* _THE PROBLEM_
Using the records below, give again exactly the lines from the line that contains "Knowledge Management (206, 2484)" through the line that contains "[Одноклассники] (19, 331)", both ends included, and only those.

:::::

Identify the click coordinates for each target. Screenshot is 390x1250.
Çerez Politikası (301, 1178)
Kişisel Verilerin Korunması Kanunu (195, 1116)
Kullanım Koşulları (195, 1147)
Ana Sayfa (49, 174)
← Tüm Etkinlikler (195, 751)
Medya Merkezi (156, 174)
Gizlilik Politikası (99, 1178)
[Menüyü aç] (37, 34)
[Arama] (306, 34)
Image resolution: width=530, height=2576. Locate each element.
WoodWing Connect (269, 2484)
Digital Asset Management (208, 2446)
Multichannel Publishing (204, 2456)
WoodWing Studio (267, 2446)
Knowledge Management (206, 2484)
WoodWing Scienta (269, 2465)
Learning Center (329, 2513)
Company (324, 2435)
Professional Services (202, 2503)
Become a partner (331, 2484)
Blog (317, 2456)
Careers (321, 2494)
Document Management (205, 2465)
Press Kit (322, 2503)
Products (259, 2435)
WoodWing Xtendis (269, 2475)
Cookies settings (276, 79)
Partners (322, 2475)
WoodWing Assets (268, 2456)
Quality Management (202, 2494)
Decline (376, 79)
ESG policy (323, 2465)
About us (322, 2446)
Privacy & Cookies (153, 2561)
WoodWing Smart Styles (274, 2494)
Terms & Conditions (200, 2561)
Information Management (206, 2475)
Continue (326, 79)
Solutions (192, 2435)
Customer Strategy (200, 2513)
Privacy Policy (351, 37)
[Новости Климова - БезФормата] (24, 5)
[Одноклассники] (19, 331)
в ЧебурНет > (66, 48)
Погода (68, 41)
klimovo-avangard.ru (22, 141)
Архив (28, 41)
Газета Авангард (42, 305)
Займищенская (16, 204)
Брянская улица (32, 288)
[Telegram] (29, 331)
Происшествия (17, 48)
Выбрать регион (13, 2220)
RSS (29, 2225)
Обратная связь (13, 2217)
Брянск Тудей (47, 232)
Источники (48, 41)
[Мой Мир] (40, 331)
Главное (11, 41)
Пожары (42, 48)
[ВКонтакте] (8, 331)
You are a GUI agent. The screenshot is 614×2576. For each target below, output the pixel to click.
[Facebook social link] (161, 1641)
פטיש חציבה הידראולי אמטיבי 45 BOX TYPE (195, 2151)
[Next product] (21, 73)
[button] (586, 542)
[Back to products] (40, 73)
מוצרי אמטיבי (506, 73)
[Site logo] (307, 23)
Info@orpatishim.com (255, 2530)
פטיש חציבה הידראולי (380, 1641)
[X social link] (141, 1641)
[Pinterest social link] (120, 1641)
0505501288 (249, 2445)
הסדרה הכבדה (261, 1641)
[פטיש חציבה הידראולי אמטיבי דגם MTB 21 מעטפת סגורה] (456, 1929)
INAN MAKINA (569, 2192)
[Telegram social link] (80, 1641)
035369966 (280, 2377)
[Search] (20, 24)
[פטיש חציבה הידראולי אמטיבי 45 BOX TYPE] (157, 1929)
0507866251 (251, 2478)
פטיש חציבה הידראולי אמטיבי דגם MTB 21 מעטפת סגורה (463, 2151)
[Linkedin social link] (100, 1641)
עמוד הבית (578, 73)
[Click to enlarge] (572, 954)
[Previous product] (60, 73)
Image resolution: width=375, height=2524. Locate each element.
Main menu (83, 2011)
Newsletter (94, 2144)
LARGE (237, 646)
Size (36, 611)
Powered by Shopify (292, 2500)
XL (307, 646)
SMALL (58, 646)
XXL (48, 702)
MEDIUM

:::::

* _WRITTEN SOLUTION_
Knowledge Management (206, 2484)
WoodWing Scienta (269, 2465)
Learning Center (329, 2513)
Company (324, 2435)
Professional Services (202, 2503)
Become a partner (331, 2484)
Blog (317, 2456)
Careers (321, 2494)
Document Management (205, 2465)
Press Kit (322, 2503)
Products (259, 2435)
WoodWing Xtendis (269, 2475)
Cookies settings (276, 79)
Partners (322, 2475)
WoodWing Assets (268, 2456)
Quality Management (202, 2494)
Decline (376, 79)
ESG policy (323, 2465)
About us (322, 2446)
Privacy & Cookies (153, 2561)
WoodWing Smart Styles (274, 2494)
Terms & Conditions (200, 2561)
Information Management (206, 2475)
Continue (326, 79)
Solutions (192, 2435)
Customer Strategy (200, 2513)
Privacy Policy (351, 37)
[Новости Климова - БезФормата] (24, 5)
[Одноклассники] (19, 331)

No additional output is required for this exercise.